Required work => Starting at the first line and ending at the last, output the data exactly.

------------------------------------------------------------

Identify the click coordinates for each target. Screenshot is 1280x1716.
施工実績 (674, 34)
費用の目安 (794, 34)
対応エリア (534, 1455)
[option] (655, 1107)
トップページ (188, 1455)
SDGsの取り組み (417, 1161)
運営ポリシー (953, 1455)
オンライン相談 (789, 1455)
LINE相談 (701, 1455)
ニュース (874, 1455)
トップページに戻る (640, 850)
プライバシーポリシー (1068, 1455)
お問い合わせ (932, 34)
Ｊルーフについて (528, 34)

------------------------------------------------------------

Response =>
Identify the click coordinates for each target. Screenshot is 1280x1716.
施工実績 (674, 34)
費用の目安 (794, 34)
対応エリア (534, 1455)
[option] (655, 1107)
トップページ (188, 1455)
SDGsの取り組み (417, 1161)
運営ポリシー (953, 1455)
オンライン相談 (789, 1455)
LINE相談 (701, 1455)
ニュース (874, 1455)
トップページに戻る (640, 850)
プライバシーポリシー (1068, 1455)
お問い合わせ (932, 34)
Ｊルーフについて (528, 34)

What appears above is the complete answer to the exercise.